The data is to be retyped in full, exactly.

==============================

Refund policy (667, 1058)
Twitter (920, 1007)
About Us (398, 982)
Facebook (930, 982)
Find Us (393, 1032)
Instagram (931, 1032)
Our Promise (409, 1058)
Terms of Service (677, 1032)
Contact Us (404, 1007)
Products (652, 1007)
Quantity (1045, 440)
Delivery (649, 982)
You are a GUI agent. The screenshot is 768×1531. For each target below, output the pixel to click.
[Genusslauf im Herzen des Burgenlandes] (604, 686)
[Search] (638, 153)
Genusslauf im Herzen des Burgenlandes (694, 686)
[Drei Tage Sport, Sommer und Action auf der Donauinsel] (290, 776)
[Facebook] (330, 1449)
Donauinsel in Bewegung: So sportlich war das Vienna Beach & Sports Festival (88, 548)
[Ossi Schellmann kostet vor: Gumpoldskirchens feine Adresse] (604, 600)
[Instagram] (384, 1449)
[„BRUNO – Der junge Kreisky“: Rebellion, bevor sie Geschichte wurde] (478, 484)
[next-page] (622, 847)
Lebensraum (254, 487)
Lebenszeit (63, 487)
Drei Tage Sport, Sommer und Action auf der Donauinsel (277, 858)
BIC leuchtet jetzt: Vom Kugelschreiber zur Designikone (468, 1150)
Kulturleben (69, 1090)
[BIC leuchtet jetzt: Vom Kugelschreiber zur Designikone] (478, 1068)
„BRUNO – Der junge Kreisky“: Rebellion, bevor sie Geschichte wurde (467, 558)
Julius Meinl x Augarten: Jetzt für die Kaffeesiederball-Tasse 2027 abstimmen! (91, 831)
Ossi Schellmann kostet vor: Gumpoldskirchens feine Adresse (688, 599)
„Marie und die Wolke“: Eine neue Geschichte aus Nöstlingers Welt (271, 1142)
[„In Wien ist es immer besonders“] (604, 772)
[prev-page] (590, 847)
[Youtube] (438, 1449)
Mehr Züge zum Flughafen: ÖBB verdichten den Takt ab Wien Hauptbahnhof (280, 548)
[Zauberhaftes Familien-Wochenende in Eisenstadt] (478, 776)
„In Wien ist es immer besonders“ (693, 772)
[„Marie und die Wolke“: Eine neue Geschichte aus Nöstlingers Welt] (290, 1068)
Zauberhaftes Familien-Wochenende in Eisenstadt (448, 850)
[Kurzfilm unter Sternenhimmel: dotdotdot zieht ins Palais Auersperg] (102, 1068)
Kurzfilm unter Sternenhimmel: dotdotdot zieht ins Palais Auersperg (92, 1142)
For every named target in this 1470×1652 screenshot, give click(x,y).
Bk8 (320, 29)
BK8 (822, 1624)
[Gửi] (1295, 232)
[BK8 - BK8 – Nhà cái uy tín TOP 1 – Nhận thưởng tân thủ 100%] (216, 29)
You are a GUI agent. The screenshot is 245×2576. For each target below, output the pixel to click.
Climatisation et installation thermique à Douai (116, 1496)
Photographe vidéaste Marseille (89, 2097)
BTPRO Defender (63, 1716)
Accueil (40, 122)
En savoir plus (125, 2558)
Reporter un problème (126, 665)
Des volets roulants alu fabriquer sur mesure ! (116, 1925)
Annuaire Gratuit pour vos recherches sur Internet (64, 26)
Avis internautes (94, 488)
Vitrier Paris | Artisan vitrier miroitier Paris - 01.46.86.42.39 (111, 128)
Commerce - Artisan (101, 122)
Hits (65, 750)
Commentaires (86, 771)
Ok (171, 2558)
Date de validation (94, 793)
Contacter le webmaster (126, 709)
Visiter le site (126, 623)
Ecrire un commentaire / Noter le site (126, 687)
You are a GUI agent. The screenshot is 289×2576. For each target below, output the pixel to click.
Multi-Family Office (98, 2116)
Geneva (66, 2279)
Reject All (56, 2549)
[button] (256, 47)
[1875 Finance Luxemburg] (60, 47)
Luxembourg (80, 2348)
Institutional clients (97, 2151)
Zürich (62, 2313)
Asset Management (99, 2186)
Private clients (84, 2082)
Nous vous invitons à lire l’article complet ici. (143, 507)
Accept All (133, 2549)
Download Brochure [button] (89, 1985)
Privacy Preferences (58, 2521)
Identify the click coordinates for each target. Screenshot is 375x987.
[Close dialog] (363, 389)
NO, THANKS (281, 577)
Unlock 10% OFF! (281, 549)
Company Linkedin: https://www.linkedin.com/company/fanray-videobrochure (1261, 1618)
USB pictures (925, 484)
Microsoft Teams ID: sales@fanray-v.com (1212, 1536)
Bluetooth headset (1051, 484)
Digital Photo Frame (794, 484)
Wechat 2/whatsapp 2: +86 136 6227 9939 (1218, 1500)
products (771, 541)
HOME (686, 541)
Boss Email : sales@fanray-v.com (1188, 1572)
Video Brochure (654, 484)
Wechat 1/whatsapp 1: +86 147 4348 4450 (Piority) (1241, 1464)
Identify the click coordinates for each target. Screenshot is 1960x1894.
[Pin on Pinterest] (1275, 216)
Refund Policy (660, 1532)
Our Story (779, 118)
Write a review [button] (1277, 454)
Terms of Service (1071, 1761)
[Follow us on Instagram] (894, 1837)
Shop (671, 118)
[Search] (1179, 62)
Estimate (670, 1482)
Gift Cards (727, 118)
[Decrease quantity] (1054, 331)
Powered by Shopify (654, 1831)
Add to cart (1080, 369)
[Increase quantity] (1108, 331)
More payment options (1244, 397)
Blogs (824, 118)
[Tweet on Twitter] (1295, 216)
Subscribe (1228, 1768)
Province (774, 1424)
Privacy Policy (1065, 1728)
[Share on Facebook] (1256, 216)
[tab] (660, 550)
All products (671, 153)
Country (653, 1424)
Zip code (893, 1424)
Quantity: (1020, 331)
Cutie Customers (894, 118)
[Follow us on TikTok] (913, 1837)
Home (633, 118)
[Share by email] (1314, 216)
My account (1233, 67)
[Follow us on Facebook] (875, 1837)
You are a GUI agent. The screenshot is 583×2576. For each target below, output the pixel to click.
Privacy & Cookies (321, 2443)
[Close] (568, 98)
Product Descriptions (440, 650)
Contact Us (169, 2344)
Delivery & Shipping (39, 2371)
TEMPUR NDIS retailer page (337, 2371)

==============================

**RESULT:**
Refund policy (667, 1058)
Twitter (920, 1007)
About Us (398, 982)
Facebook (930, 982)
Find Us (393, 1032)
Instagram (931, 1032)
Our Promise (409, 1058)
Terms of Service (677, 1032)
Contact Us (404, 1007)
Products (652, 1007)
Quantity (1045, 440)
Delivery (649, 982)
You are a GUI agent. The screenshot is 768×1531. For each target below, output the pixel to click.
[Genusslauf im Herzen des Burgenlandes] (604, 686)
[Search] (638, 153)
Genusslauf im Herzen des Burgenlandes (694, 686)
[Drei Tage Sport, Sommer und Action auf der Donauinsel] (290, 776)
[Facebook] (330, 1449)
Donauinsel in Bewegung: So sportlich war das Vienna Beach & Sports Festival (88, 548)
[Ossi Schellmann kostet vor: Gumpoldskirchens feine Adresse] (604, 600)
[Instagram] (384, 1449)
[„BRUNO – Der junge Kreisky“: Rebellion, bevor sie Geschichte wurde] (478, 484)
[next-page] (622, 847)
Lebensraum (254, 487)
Lebenszeit (63, 487)
Drei Tage Sport, Sommer und Action auf der Donauinsel (277, 858)
BIC leuchtet jetzt: Vom Kugelschreiber zur Designikone (468, 1150)
Kulturleben (69, 1090)
[BIC leuchtet jetzt: Vom Kugelschreiber zur Designikone] (478, 1068)
„BRUNO – Der junge Kreisky“: Rebellion, bevor sie Geschichte wurde (467, 558)
Julius Meinl x Augarten: Jetzt für die Kaffeesiederball-Tasse 2027 abstimmen! (91, 831)
Ossi Schellmann kostet vor: Gumpoldskirchens feine Adresse (688, 599)
„Marie und die Wolke“: Eine neue Geschichte aus Nöstlingers Welt (271, 1142)
[„In Wien ist es immer besonders“] (604, 772)
[prev-page] (590, 847)
[Youtube] (438, 1449)
Mehr Züge zum Flughafen: ÖBB verdichten den Takt ab Wien Hauptbahnhof (280, 548)
[Zauberhaftes Familien-Wochenende in Eisenstadt] (478, 776)
„In Wien ist es immer besonders“ (693, 772)
[„Marie und die Wolke“: Eine neue Geschichte aus Nöstlingers Welt] (290, 1068)
Zauberhaftes Familien-Wochenende in Eisenstadt (448, 850)
[Kurzfilm unter Sternenhimmel: dotdotdot zieht ins Palais Auersperg] (102, 1068)
Kurzfilm unter Sternenhimmel: dotdotdot zieht ins Palais Auersperg (92, 1142)
For every named target in this 1470×1652 screenshot, give click(x,y).
Bk8 (320, 29)
BK8 (822, 1624)
[Gửi] (1295, 232)
[BK8 - BK8 – Nhà cái uy tín TOP 1 – Nhận thưởng tân thủ 100%] (216, 29)
You are a GUI agent. The screenshot is 245×2576. For each target below, output the pixel to click.
Climatisation et installation thermique à Douai (116, 1496)
Photographe vidéaste Marseille (89, 2097)
BTPRO Defender (63, 1716)
Accueil (40, 122)
En savoir plus (125, 2558)
Reporter un problème (126, 665)
Des volets roulants alu fabriquer sur mesure ! (116, 1925)
Annuaire Gratuit pour vos recherches sur Internet (64, 26)
Avis internautes (94, 488)
Vitrier Paris | Artisan vitrier miroitier Paris - 01.46.86.42.39 (111, 128)
Commerce - Artisan (101, 122)
Hits (65, 750)
Commentaires (86, 771)
Ok (171, 2558)
Date de validation (94, 793)
Contacter le webmaster (126, 709)
Visiter le site (126, 623)
Ecrire un commentaire / Noter le site (126, 687)
You are a GUI agent. The screenshot is 289×2576. For each target below, output the pixel to click.
Multi-Family Office (98, 2116)
Geneva (66, 2279)
Reject All (56, 2549)
[button] (256, 47)
[1875 Finance Luxemburg] (60, 47)
Luxembourg (80, 2348)
Institutional clients (97, 2151)
Zürich (62, 2313)
Asset Management (99, 2186)
Private clients (84, 2082)
Nous vous invitons à lire l’article complet ici. (143, 507)
Accept All (133, 2549)
Download Brochure [button] (89, 1985)
Privacy Preferences (58, 2521)
Identify the click coordinates for each target. Screenshot is 375x987.
[Close dialog] (363, 389)
NO, THANKS (281, 577)
Unlock 10% OFF! (281, 549)
Company Linkedin: https://www.linkedin.com/company/fanray-videobrochure (1261, 1618)
USB pictures (925, 484)
Microsoft Teams ID: sales@fanray-v.com (1212, 1536)
Bluetooth headset (1051, 484)
Digital Photo Frame (794, 484)
Wechat 2/whatsapp 2: +86 136 6227 9939 (1218, 1500)
products (771, 541)
HOME (686, 541)
Boss Email : sales@fanray-v.com (1188, 1572)
Video Brochure (654, 484)
Wechat 1/whatsapp 1: +86 147 4348 4450 (Piority) (1241, 1464)
Identify the click coordinates for each target. Screenshot is 1960x1894.
[Pin on Pinterest] (1275, 216)
Refund Policy (660, 1532)
Our Story (779, 118)
Write a review [button] (1277, 454)
Terms of Service (1071, 1761)
[Follow us on Instagram] (894, 1837)
Shop (671, 118)
[Search] (1179, 62)
Estimate (670, 1482)
Gift Cards (727, 118)
[Decrease quantity] (1054, 331)
Powered by Shopify (654, 1831)
Add to cart (1080, 369)
[Increase quantity] (1108, 331)
More payment options (1244, 397)
Blogs (824, 118)
[Tweet on Twitter] (1295, 216)
Subscribe (1228, 1768)
Province (774, 1424)
Privacy Policy (1065, 1728)
[Share on Facebook] (1256, 216)
[tab] (660, 550)
All products (671, 153)
Country (653, 1424)
Zip code (893, 1424)
Quantity: (1020, 331)
Cutie Customers (894, 118)
[Follow us on TikTok] (913, 1837)
Home (633, 118)
[Share by email] (1314, 216)
My account (1233, 67)
[Follow us on Facebook] (875, 1837)
You are a GUI agent. The screenshot is 583×2576. For each target below, output the pixel to click.
Privacy & Cookies (321, 2443)
[Close] (568, 98)
Product Descriptions (440, 650)
Contact Us (169, 2344)
Delivery & Shipping (39, 2371)
TEMPUR NDIS retailer page (337, 2371)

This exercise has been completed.